There was a decolonial critique of the nation-state throughout many of the national pavilions. This year at least the Brazilian, Australian, American, Bolivian and Danish all curated indigenous artists. The pavilions consisted of video works of indigenous lifestyles (Brazil), harrowing monuments of grief and loss (Australia) and photography of everyday life from Kalaallit Nunaat. There was a wide array of indigenous voices that used rather different artistic disciplines, discourses and methodologies. Although I was impressed with the sudden burst in representation, most likely following the popularity of the Sámi pavilion at the last biennale, there were several questions haunting me; Does presenting a critique of one’s own nation-state simply become a currency to affirm said nation-states as benevolent?

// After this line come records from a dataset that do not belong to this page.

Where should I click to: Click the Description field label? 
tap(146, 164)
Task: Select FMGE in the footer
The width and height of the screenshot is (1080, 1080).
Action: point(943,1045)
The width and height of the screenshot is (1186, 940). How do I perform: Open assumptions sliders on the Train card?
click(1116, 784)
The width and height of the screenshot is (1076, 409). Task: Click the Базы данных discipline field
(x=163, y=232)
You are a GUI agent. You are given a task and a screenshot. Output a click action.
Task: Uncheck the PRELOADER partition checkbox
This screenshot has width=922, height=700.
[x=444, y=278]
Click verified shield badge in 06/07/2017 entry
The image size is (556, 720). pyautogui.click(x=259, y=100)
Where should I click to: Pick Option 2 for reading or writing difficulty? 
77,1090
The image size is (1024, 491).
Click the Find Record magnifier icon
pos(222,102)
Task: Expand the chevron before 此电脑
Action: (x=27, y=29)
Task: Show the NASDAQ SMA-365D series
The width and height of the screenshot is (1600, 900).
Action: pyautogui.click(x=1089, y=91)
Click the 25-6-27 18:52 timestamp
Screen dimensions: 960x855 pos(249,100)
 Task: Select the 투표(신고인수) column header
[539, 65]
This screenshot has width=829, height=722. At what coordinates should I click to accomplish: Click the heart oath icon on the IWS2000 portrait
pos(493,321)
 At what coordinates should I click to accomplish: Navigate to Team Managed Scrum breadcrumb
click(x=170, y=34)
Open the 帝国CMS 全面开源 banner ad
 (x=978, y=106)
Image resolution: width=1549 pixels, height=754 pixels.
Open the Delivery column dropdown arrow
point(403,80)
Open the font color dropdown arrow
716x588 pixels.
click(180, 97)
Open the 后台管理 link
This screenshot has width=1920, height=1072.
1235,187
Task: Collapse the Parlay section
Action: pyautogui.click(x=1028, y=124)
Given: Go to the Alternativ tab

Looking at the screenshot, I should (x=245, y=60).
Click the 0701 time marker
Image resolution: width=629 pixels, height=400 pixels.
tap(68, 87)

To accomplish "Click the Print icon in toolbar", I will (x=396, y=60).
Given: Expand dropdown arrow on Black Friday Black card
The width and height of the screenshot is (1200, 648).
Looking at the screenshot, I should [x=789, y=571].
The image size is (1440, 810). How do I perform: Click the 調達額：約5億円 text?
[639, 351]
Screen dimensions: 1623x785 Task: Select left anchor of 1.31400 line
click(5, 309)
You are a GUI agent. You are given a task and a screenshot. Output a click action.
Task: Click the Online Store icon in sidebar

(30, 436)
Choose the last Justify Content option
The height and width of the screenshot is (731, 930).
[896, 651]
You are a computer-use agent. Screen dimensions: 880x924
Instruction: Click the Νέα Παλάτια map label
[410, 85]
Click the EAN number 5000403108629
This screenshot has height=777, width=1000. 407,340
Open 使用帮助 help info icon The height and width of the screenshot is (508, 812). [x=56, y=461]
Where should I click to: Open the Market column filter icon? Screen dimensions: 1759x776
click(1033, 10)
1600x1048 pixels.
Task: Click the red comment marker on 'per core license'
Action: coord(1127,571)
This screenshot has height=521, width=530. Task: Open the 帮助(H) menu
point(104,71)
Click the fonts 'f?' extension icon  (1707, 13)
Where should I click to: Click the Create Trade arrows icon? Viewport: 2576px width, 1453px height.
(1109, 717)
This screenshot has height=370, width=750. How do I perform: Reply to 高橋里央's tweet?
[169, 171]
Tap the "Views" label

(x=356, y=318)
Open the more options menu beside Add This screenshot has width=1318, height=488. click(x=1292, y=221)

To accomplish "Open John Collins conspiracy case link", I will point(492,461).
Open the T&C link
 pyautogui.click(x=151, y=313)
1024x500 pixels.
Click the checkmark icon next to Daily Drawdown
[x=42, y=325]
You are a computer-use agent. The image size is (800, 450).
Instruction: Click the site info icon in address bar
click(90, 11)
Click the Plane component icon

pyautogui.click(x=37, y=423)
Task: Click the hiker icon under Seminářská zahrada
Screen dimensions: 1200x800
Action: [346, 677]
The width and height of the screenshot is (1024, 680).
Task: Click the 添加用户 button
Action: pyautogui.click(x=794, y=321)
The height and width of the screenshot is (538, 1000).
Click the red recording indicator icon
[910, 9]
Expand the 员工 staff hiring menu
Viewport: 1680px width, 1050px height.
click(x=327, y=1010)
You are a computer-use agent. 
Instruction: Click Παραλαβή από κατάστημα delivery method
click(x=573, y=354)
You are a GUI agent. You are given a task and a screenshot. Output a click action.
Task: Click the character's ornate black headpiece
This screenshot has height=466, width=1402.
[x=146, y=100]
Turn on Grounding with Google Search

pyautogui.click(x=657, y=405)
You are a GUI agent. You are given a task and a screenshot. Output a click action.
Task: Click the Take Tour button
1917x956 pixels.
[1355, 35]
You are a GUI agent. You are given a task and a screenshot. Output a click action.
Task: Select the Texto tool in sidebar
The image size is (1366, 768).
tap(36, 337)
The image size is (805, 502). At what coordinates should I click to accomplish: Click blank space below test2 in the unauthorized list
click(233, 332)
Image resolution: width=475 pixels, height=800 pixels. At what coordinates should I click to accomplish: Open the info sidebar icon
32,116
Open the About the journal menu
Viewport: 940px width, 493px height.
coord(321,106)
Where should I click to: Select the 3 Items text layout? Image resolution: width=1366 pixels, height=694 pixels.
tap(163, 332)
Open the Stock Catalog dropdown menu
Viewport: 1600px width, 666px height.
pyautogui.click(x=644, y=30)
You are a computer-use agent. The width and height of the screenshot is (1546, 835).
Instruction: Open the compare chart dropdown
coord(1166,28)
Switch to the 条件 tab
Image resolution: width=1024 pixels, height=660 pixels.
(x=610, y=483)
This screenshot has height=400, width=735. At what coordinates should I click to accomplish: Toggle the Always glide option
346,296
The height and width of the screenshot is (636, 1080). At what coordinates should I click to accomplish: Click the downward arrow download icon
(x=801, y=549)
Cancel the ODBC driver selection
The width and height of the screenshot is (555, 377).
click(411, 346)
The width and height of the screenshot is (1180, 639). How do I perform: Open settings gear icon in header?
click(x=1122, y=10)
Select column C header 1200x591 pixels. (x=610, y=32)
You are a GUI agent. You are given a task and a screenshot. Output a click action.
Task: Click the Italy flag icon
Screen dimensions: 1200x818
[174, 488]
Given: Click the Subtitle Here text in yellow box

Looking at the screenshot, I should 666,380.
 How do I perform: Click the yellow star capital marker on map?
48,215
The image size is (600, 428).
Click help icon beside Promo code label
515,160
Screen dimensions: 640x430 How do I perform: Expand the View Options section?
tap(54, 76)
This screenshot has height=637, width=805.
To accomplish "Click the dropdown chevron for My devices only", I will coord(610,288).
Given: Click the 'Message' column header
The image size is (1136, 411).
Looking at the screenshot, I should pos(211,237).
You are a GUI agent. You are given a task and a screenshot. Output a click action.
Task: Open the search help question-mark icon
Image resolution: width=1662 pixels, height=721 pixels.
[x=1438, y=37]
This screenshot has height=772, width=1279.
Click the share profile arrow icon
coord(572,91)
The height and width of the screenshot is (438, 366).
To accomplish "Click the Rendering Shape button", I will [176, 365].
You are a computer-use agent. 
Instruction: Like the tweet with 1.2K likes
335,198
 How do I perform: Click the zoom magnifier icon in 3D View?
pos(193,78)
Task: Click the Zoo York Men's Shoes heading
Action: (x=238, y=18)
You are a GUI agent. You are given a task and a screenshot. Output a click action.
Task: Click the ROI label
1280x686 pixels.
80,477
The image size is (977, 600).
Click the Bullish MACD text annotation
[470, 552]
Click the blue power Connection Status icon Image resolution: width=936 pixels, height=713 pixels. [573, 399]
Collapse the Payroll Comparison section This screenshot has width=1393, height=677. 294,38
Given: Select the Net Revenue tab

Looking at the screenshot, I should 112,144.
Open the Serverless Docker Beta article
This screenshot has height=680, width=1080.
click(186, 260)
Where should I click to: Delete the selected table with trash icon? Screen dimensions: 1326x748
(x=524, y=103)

Or does piratical intentions of artists and curators become a way to use soft power to rock the stability of such states? It is always hard to measure the geo-political implications of artistic practice until people backed by the powers of political institutions speak their name.
Finally, I sit with a strange feeling after having visited this year’s biennale. As mentioned above there were several highlights that illuminate decolonial trajectories in artistic and curatorial practice that I’m excited to follow. But you can never make a chicken out of a wolf. The Venice biennale is one of, if not the, primary sites of the art market. With an emphasis on market. There is obscene wealth present in the exhibition rooms and around the biennale. Gulf state princesses invite old money Europeans to mingle on their yachts while gallerists come to check out the latest trend they can capitalize on. In a double-bond between capital and culture so familiar to the visual arts scene, yet it still remains bizarre to me as a dance artist. Adriano Poderosas intention to shift the attention to the global south is successful, but the geo-political reality of Israels continuing genocidal efforts in Gaza and Western states continued support for this campaign haunts the whole event, and rightfully so. There is a fundamental hypocrisy in centering decoloniality in the gallery but not practicing it in the organization. A cultural boycott of a state under genocidal investigation by the ICJ should not be considered controversial. But as the biennale chose not to act, it shows where its’ actual priorities lie. That the art market more often, than not serves capital, and not culture. Although I joyfully imagine that this Venice Biennale is a scathing nail in the eye of Giorgia Meloni and her accomplices, I couldn’t help but wonder, who is this spectacle for?